Breaking the Code
Originally published in the Ketchikan Daily News, April 2012; written by Tammy Dinsmore
I have my friend and coworker Anita, to thank for recommending “Breaking the Code: A Father’s Secret, A Daughter’s Journey, and the Question that Changed Everything” by Karen Fisher-Alaniz.
During her father’s eighty-first birthday celebration, at her parent’s home, the author is taken aside by her father and handed two binders. Asking what they are, her father replies, “Letters. I wrote them to my folks during the war. You can throw them in the garbage or burn them if you want. I don’t care.” She is astonished.
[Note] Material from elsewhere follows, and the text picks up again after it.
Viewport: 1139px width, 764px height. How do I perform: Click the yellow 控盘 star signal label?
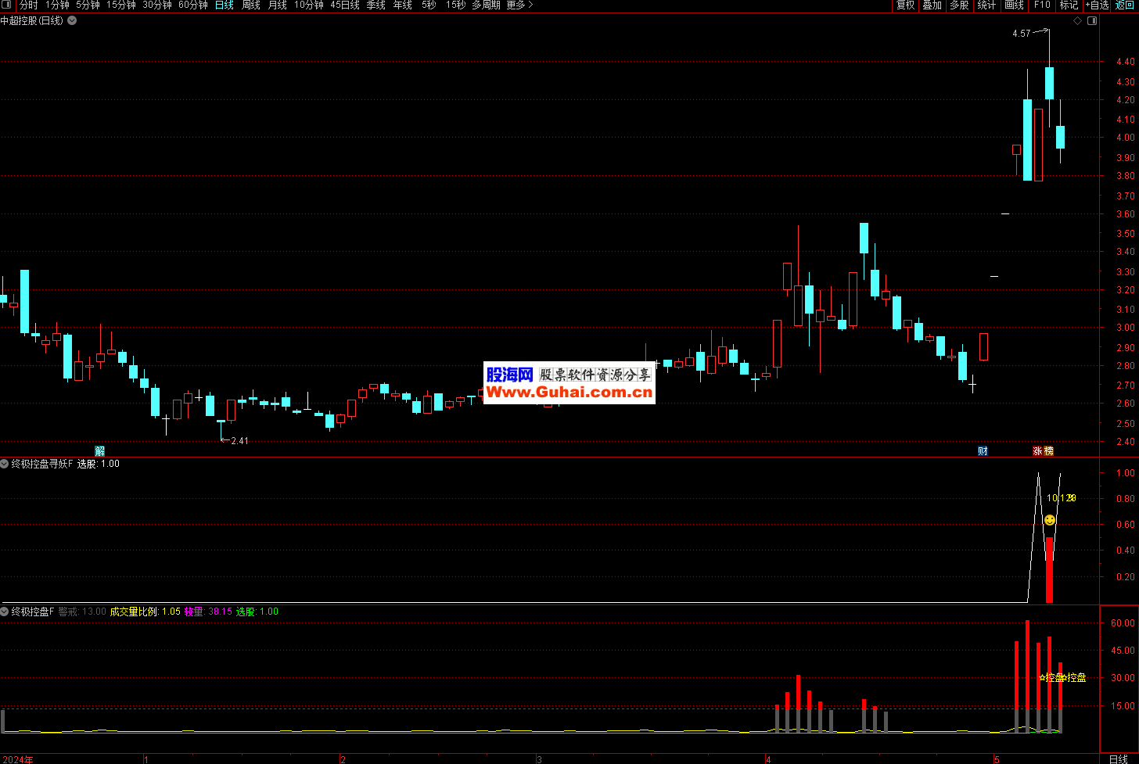(1054, 677)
And she is unsure as to why he decided, after sixty plus years, to hand the binders to her. Her father is reluctant to answer any questions about the letters.
Growing up, she and her siblings had heard stories about his time in the Navy during World War II, but they were pretty general stories. Stationed at Pearl Harbor a few years after it had been bombed, the stories he told in his letters, and then later told his family after he came home, were about going on liberty and exploring the Island or going to the movies. Any parts he played in battles or intelligence operations were never mentioned.
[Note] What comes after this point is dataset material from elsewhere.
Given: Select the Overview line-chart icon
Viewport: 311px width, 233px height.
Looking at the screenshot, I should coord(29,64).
For several weeks, after her own family goes to bed, she stays up reading her father’s letters. Then she decides to transcribe the letters so that her children can each have copies of the letters. The handwriting is small and sometimes hard to read, so she again starts asking her father questions about his time at Pearl Harbor, but only occasionally does he offer any answers, sometimes with a story, other times saying he doesn’t recall writing that in his letter.
During this time her father has started having nightmares. He has become agitated and has started yelling at his wife for pretty insignificant things. Of course his family is concerned and they seek help from many different people.
Over the course of several years, the real story starts emerging. Her father was involved in Navy Intelligence and was one of a few men assigned to break a code in the Japanese language of Katakana. He tells about being on a sub at Iwo Jima copying and translating code and then doing the same thing at Okinawa, where a good friend of his dies in his arms. Of course, during a war, a person does not have the time to grieve the loss of someone. In her father’s case he had to move on and do his job, making it impossible to say goodbye to his friend.
This story deals with so many different issues. There is the father-daughter relationship, which had been strained, but no one really knows why. It also deals with Post Traumatic Stress Disorder (PTSD), which her father still suffers from.
Some of the things the author talks about reminded me of my own father and how he coped with his war experiences. I really liked this book. I highly recommend it.